Segment Open

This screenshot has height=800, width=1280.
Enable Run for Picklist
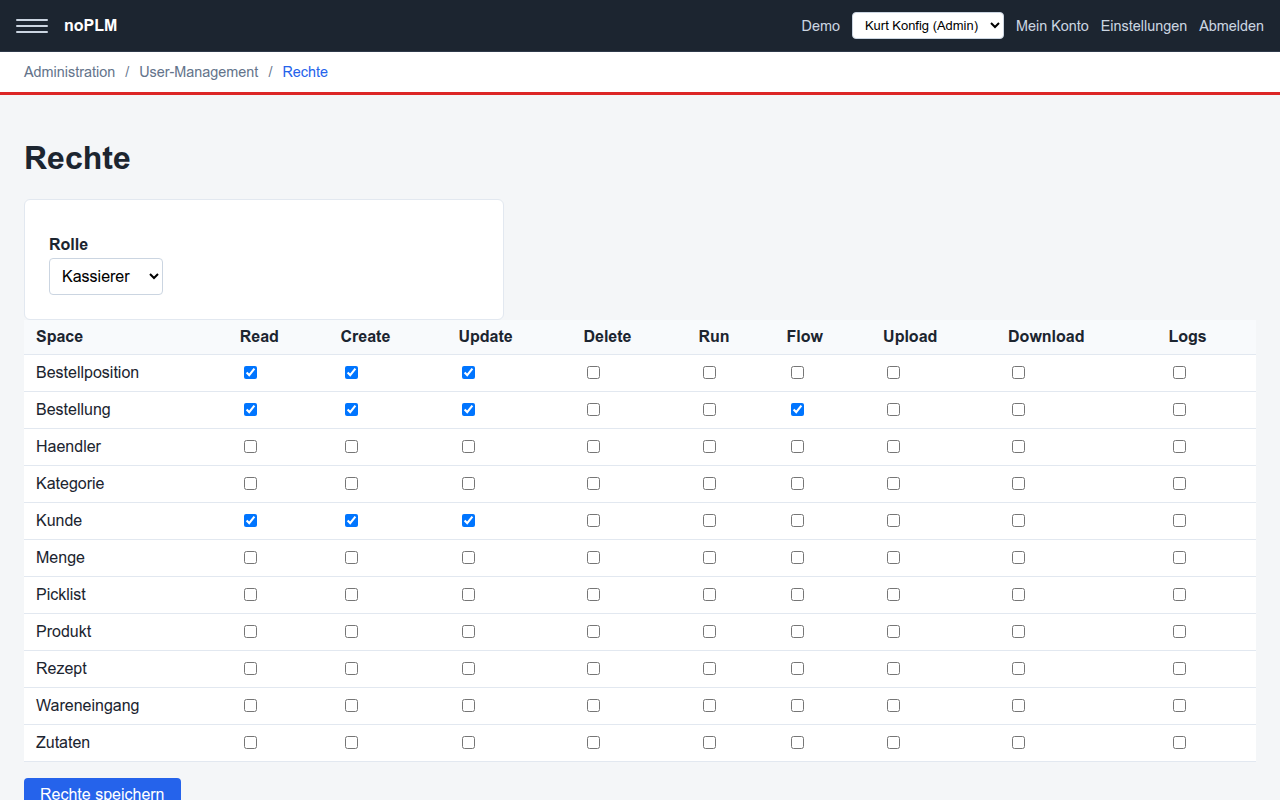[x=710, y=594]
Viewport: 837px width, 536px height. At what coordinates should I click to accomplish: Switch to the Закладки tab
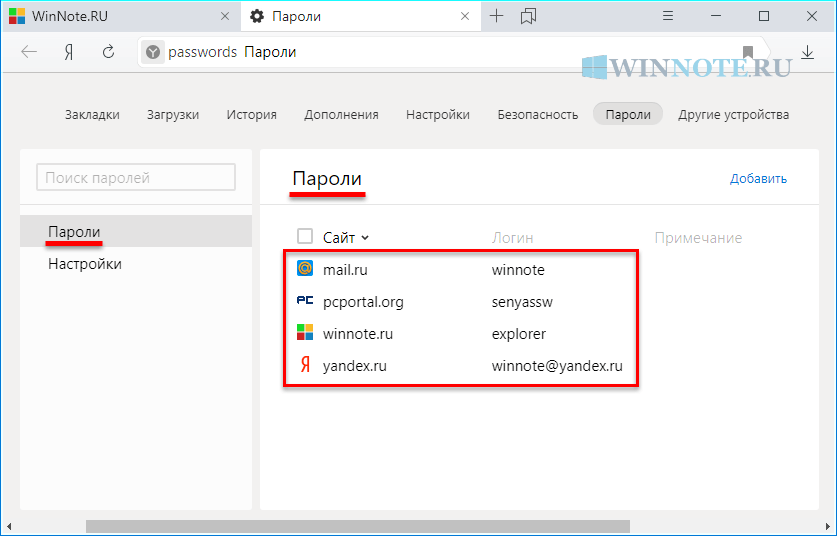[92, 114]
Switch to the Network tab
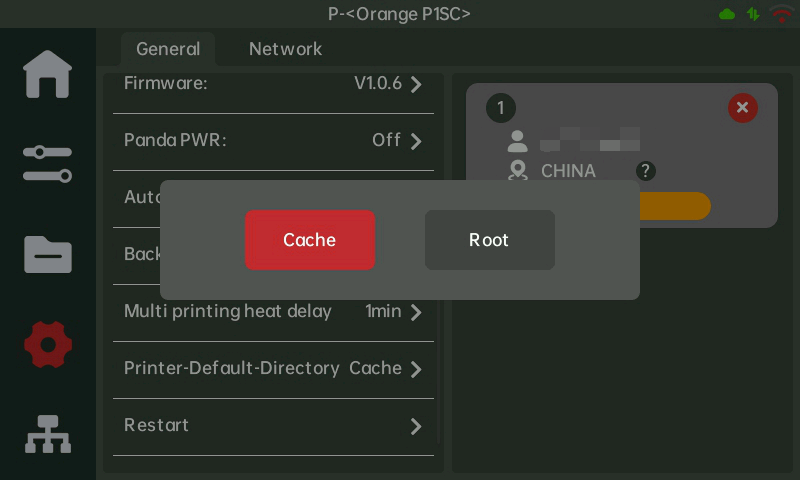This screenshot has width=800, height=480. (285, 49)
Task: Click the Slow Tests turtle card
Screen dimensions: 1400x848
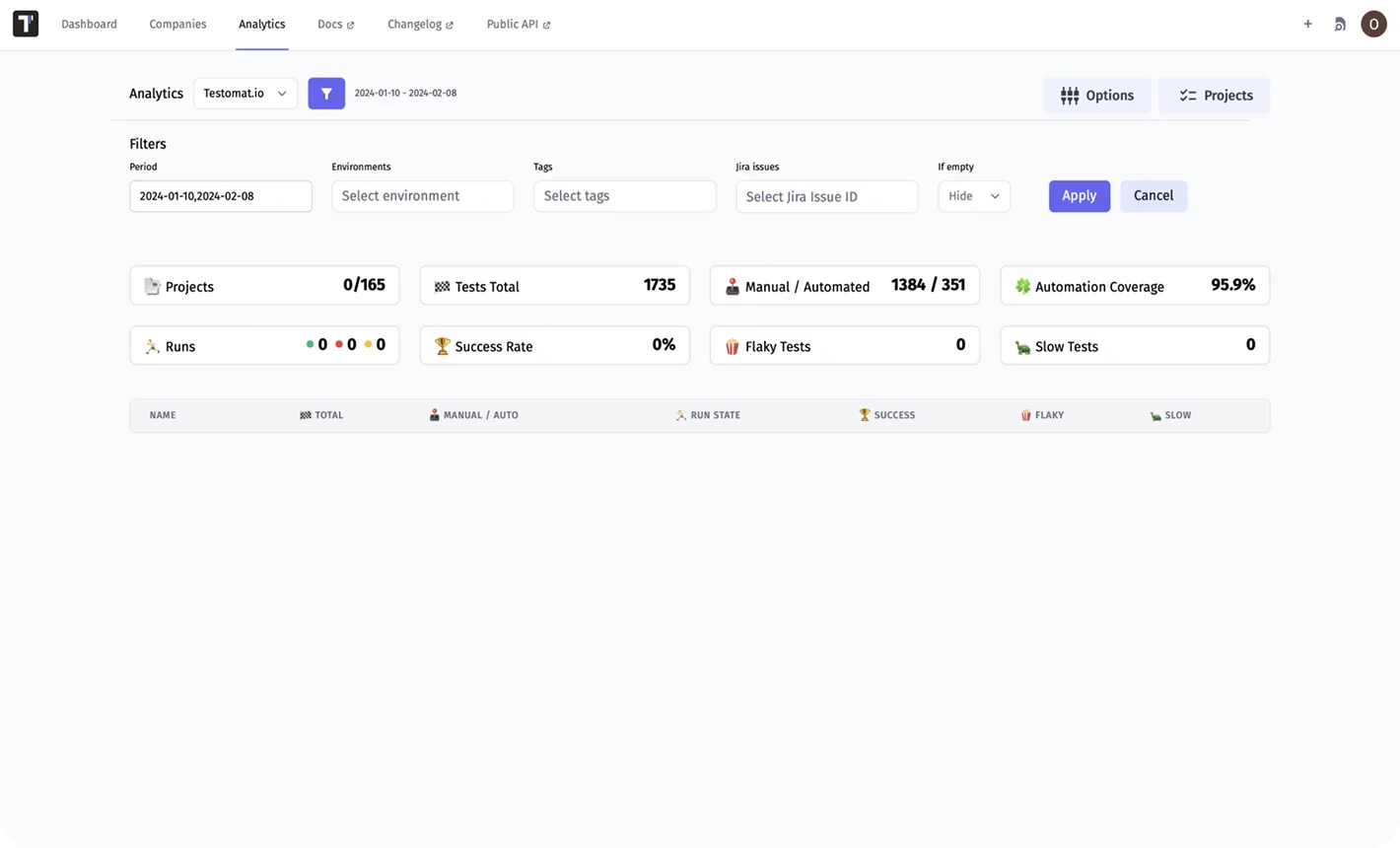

Segment Closed

Please copy only the lines from the one that contains "Switch to the Network tab" through the last line of the records, exactly, and keep every picture out of the copy.

> _Output_
Switch to the Network tab
This screenshot has width=800, height=480. (285, 49)
Task: Click the Slow Tests turtle card
Screen dimensions: 1400x848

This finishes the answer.